Estupendo, pensó Sarah. Aquel hombre la creía. Ya tenía su tapadera. Cualquier cosa siempre era mejor que la verdad.
—No exactamente. Todo esto está delicioso, por cierto. Nunca había comido algo así en casa —dijo Sarah, untando con mantequilla el pan de soda que, además, parecía estar curándole la resaca como por arte de magia.
—¡Si no podemos servir aquí un buen desayuno irlandés, apaga y vámonos! —Entonces, se excusó con una cortesía eficiente y se marchó para ocuparse de los asuntos del hotel; mientras circulaba entre las mesas, fue pasando el dedo por las superficies para comprobar si había algún rastro de polvo.

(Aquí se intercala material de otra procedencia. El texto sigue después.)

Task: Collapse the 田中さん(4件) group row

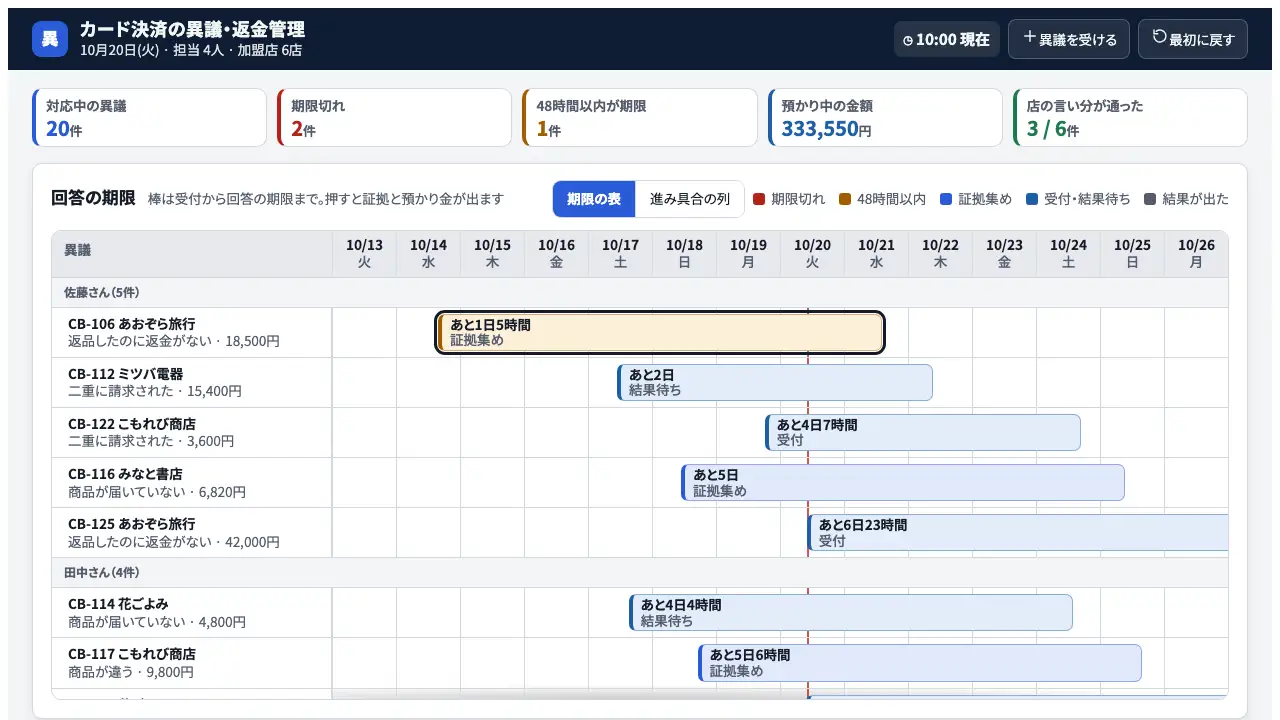Action: click(x=640, y=573)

Sarah dedicó un momento a poner en orden sus pensamientos, que básicamente consistían en lo aliviada que se sentía por haberse cruzado en su camino con un hombre como Marcus. A veces, lo único que una necesitaba era que la cuidaran un poco, sobre todo después de haberse pasado la noche bebiendo whisky y de haber comprado un pasaje de avión con destino a Irlanda. Estaba empezando a pensar que, tal vez, su atrevida decisión no había sido tan mala idea. Pasaría un par de semanas disfrutando de unas vacaciones solo para ella, saborearía aquel país y su gente (si todo el mundo era como Marcus) y volvería a casa con las ideas claras.
—Está usted de suerte. —Marcus entró de nuevo en el comedor—. Le he encontrado el lugar perfecto para alojarse en el pueblo —anunció, y se frotó las manos.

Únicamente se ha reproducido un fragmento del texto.